Category Archives: Franchises

Gakumas Impressions, The First Month

Barely one month in, there’s enough about the Gakuen IDOLM@STER game beyond the pre-release hype cycle to talk about the first new brand for the IDOLM@STER series in 6 years. It’s fun! Also I need some place to flaunt my gacha rolls?

On that note, I was able to pull every P SSR thus far, except for Kotone’s current banner (Big Bang) and the base Kotone SSR. (I farmed the base Kotone P SSR since.) I guess the game and I are just not into her? It was not immediately clear to me why you would roll for P SSRs, but they do have stronger items, higher starting stats, and generally stronger special skill cards. Maybe the “end” goal in this game is also just PVP where you assemble groups of 3 teams going head to head with other idol teams. I don’t know.

A key thing about the game is that much of the game is locked behind the P level progression. This includes many powerful SR and SSR skill cards, not to mention the “pro” produce mode. What you can do in this game is different than many prior IM@S games, so it’s worth spelling it out a bit before going forward.
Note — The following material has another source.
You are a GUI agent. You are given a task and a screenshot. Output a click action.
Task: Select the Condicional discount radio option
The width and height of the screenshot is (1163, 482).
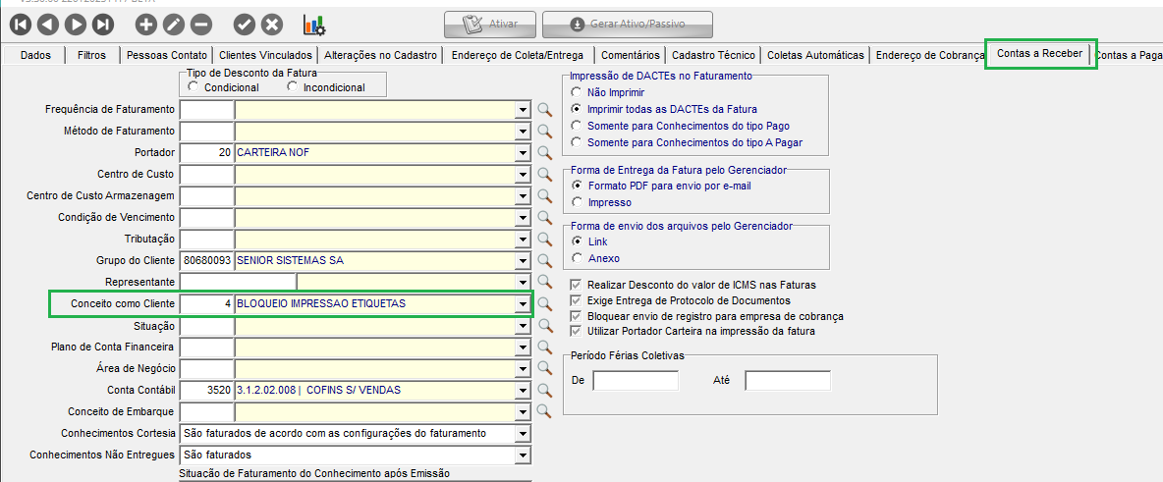(x=193, y=87)
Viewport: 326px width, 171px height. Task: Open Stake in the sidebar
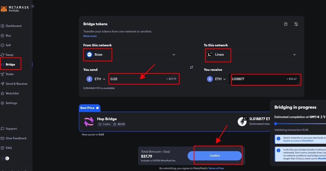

Most IM@S games you gacha for characters and outfits, but in Gakumas you gacha for outfit, music, and SSR skills. It’s more like IDOLY PRIDE in that the cast of characters are limited and they are outright available to play with, or close to it. Having the SR and SSR P cards do help make getting a good produce run easier, and you can make stronger memories.

Memories are the output of each produce run. Each memory carries with it a skill card that can be used in a subsequent run, a set of skills to boost your run when you use that memory, and a deck+items for PVP. Oh, you can also take a photo from the final performance of each run to use as the icon for that memory. So yes, the game surrounds memories.

The gameplay, being a roguelike battle card game, the skill cards are important as a tool to carry over on each run. There are some strats here where you play normal mode to get a B or B+ memory with just 1 SSR+ so you have a 50/50 rate to obtain the same SSR+ (or SR+) in your deck in the output memory. Rather than whatever a higher scoring run requires, if you aim low, you can get by with just 1 SSR. It’s something worth trying once you get a special card that you think you really want to keep, because you also have to thin your deck with various tricks yet still get as much stat as possible.

Playing it more normally, you’d want to just play a lot and hope the inherited (lack of a better term) skill card is the one you want, and upgraded if possible. At higher score levels you can get more boosts for your subsequent runs, so ultimately you want memories that have both skills you want and as many highest tier of boosts you want (and of the right types).

The split between (P)roduce SSR and (S)upport SSR was introduced through Shiny Colors, so it’s nice to see they basically carry that idea into Gakumas. In Gakumas both P and S SSRs are the same banner too, so it’s already quite a bit less exploitative than either Shinymas game. There is so far the base banner and the new banner, which has a rate up on the new cards, and seems like the new cards are not in the base banner. The free roll tickets also seems to only work on the base banner so I wonder how often they would update it…or reset the rolls on that.

Support SSRs are basically like memories, except they only carry either an item or a skill card, and have much stronger boosts that maps to the support card’s level. You need to earn blue support tokens to spend to level them up, which you get from achievements and runs, and the plethora of stores/kuji pools in the game.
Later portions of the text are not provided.